• [Written request]:
Copy out everything from the line containing "This screenshot has width=233, height=185." down to the line containing "Action: coord(329,1087)", keeping each line identical to the records.

• [Information provided]:
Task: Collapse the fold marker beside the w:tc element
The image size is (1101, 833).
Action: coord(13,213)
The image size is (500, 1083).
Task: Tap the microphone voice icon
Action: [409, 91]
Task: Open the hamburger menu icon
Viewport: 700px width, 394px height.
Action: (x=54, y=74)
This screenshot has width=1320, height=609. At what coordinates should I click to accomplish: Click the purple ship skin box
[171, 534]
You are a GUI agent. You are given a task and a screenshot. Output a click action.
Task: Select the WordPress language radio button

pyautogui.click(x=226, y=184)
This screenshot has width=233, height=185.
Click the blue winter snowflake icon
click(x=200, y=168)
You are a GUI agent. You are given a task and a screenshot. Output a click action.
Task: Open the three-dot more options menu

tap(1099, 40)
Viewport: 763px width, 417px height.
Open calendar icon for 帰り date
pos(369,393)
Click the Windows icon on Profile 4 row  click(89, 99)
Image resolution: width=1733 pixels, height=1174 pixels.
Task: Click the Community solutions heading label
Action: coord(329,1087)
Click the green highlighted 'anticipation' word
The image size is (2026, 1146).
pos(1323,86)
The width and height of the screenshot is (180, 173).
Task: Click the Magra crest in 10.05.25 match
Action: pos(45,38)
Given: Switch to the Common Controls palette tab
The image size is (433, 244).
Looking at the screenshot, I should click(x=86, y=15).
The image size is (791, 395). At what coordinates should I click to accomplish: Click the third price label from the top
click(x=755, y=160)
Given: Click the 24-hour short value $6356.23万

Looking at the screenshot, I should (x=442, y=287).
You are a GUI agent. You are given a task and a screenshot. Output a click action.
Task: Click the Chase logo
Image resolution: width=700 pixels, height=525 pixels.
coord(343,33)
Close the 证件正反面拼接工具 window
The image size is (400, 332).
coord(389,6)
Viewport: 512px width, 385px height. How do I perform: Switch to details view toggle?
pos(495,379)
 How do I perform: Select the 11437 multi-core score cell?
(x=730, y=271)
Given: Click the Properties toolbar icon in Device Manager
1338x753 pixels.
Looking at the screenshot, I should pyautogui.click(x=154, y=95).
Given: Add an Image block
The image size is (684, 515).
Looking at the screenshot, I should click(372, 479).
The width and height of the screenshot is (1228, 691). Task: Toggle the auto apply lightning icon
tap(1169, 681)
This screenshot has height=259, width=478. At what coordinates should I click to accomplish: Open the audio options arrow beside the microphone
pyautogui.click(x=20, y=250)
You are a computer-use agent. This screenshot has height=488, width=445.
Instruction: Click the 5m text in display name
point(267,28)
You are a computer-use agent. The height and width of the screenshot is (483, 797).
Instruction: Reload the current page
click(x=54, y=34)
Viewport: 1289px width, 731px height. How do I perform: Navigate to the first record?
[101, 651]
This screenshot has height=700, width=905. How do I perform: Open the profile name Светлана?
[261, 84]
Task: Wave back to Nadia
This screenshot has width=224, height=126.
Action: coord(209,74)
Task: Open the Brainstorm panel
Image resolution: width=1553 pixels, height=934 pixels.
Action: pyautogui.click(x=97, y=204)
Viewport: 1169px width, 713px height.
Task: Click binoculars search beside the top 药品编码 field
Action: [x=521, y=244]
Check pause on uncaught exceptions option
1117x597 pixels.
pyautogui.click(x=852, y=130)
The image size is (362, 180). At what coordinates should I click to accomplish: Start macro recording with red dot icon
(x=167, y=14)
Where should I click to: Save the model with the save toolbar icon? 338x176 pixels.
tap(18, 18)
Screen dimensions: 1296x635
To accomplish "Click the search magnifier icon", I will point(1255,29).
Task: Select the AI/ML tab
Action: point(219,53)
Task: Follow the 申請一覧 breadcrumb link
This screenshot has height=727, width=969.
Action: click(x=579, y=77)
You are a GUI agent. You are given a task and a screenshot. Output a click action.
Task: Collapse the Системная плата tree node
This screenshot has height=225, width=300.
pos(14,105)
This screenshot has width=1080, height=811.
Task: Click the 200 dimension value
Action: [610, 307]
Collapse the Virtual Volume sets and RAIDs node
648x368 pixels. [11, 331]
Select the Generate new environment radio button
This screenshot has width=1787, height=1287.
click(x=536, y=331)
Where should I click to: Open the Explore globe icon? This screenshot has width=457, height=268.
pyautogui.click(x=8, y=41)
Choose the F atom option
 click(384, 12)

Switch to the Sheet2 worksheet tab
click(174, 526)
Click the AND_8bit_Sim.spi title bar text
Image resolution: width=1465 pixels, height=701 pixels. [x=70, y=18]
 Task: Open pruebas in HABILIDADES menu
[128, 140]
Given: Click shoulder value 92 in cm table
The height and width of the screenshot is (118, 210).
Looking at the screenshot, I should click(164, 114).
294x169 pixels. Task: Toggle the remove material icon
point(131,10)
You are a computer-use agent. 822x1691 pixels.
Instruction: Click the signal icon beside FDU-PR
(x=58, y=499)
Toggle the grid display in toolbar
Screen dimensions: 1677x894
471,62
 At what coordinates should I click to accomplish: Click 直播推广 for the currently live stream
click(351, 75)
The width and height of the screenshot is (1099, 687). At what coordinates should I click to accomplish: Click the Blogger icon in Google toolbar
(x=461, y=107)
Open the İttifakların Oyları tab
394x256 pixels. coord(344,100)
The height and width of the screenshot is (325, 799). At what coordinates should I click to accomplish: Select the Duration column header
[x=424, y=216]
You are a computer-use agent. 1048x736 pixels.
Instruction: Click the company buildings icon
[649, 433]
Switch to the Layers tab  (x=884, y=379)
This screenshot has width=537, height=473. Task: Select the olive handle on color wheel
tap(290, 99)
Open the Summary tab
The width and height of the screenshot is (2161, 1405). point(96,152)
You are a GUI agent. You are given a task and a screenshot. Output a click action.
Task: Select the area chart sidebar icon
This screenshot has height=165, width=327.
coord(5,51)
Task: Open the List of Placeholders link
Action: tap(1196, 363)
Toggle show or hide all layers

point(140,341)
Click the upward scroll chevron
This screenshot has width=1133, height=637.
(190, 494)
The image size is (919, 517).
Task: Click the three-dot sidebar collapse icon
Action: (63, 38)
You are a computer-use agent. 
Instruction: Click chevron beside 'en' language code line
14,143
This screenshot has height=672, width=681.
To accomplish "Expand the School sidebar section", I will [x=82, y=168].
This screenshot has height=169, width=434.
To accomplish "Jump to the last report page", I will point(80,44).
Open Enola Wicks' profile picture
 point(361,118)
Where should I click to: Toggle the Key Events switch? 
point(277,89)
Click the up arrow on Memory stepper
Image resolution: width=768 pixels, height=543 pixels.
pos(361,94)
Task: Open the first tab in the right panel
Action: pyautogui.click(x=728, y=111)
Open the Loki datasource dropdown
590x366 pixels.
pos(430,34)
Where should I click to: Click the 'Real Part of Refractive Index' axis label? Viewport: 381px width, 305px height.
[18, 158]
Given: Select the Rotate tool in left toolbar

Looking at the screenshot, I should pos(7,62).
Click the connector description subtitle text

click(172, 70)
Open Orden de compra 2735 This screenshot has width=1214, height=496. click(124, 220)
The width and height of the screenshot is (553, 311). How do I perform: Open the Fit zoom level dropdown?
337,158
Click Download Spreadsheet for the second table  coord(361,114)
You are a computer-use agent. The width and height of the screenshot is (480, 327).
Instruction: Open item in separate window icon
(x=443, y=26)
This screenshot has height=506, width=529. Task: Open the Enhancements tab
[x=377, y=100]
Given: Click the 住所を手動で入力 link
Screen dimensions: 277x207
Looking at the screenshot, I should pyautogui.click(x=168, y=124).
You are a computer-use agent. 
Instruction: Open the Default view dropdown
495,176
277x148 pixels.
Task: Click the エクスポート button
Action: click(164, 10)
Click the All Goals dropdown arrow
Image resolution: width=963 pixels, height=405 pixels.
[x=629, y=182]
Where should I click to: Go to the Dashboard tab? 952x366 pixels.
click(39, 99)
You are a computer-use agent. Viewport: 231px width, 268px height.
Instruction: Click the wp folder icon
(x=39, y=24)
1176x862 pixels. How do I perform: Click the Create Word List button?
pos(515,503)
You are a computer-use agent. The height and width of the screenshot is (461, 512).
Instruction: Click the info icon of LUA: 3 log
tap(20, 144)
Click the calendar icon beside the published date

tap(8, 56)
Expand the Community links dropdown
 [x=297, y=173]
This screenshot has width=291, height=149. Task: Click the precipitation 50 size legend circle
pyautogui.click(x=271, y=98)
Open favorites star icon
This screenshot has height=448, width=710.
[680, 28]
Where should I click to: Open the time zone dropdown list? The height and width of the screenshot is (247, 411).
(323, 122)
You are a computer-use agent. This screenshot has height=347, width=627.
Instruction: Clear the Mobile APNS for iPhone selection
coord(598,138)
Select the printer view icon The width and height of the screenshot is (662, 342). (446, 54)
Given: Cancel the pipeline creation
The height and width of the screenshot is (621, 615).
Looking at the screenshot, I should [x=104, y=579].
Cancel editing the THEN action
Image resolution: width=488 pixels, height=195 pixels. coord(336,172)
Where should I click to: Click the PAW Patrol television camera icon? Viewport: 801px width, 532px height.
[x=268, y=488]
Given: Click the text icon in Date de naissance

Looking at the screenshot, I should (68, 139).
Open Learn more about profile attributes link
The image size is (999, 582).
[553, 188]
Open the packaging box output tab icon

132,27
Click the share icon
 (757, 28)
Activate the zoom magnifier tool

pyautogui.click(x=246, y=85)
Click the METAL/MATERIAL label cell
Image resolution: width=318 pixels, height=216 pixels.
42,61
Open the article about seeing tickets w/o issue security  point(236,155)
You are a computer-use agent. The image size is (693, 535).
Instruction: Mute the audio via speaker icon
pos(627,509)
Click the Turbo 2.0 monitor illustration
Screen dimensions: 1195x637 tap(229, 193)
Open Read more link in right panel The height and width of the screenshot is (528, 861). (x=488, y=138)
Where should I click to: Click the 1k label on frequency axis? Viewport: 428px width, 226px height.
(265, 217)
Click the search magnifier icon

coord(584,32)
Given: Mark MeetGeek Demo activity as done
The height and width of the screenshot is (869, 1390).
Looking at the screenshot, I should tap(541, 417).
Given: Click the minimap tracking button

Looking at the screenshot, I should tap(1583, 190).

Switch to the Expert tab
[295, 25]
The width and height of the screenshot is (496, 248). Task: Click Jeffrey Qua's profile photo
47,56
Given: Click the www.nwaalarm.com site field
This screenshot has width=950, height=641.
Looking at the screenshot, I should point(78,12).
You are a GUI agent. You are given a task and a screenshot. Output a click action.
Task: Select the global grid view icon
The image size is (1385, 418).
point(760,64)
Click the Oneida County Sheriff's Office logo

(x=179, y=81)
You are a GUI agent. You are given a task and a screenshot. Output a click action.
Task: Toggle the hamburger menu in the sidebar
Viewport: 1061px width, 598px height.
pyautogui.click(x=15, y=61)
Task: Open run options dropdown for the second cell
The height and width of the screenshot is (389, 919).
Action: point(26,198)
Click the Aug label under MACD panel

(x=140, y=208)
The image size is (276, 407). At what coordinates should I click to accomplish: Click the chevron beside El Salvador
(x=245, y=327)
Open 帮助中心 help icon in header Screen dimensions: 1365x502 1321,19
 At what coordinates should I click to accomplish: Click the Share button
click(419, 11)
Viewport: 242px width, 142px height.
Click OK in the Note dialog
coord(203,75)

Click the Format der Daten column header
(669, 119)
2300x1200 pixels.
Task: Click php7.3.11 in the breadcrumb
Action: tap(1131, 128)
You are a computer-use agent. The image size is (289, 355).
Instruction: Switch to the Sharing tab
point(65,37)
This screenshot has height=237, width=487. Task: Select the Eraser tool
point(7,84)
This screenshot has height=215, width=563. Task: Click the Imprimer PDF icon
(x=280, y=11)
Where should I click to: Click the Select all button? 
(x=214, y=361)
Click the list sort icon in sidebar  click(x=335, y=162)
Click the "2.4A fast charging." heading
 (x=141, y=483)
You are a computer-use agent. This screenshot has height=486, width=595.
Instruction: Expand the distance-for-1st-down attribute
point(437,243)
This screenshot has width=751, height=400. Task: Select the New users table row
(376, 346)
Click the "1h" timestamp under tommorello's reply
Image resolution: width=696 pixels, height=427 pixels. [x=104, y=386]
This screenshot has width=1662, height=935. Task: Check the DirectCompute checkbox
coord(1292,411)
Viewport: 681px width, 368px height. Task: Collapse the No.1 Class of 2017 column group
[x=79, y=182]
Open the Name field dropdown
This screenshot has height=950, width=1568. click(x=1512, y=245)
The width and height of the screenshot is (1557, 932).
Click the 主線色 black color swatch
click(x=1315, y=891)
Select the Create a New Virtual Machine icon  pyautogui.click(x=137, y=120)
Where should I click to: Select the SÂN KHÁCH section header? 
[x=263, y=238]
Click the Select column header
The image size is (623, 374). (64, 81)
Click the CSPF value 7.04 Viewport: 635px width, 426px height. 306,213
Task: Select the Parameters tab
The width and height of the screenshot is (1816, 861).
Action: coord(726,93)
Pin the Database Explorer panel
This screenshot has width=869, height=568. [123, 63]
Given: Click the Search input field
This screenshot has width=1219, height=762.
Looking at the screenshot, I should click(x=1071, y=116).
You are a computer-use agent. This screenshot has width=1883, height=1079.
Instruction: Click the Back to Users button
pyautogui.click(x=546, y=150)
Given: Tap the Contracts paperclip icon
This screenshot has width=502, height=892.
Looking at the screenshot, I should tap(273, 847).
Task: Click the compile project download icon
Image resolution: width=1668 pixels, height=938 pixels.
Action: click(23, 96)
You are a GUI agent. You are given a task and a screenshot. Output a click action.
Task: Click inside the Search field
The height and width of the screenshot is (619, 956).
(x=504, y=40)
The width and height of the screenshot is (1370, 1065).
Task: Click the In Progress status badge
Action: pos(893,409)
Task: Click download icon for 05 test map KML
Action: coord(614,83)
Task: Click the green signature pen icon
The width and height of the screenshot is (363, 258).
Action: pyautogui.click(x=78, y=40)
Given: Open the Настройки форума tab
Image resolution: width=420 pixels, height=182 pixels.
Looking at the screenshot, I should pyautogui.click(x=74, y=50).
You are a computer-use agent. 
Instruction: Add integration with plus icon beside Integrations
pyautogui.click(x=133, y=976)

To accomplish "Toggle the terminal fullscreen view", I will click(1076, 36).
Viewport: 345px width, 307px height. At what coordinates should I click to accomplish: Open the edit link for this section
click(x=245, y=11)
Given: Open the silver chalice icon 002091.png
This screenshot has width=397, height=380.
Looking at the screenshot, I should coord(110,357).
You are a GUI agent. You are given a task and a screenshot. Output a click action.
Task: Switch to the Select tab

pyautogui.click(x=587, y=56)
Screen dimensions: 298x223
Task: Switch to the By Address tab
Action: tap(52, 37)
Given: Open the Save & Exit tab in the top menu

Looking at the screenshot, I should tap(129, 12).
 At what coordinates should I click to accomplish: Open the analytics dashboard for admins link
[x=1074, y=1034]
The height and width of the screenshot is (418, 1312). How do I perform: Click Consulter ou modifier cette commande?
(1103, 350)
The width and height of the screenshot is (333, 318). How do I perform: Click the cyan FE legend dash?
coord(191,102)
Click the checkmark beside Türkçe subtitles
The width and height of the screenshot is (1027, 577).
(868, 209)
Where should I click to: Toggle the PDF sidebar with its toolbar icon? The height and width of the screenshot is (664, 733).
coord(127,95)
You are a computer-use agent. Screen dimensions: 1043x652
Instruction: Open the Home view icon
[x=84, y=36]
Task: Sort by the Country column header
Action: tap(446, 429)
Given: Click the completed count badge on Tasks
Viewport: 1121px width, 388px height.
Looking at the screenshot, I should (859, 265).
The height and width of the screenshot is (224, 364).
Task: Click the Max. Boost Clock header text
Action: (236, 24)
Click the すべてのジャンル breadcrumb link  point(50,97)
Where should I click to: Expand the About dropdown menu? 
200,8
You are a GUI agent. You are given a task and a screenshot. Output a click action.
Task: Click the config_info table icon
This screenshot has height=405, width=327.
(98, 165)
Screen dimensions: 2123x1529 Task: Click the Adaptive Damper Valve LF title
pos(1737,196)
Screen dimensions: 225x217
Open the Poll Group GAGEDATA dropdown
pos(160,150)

• [Written answer]:
This screenshot has width=233, height=185.
Click the blue winter snowflake icon
click(x=200, y=168)
You are a GUI agent. You are given a task and a screenshot. Output a click action.
Task: Open the three-dot more options menu

tap(1099, 40)
Viewport: 763px width, 417px height.
Open calendar icon for 帰り date
pos(369,393)
Click the Windows icon on Profile 4 row  click(89, 99)
Image resolution: width=1733 pixels, height=1174 pixels.
Task: Click the Community solutions heading label
Action: coord(329,1087)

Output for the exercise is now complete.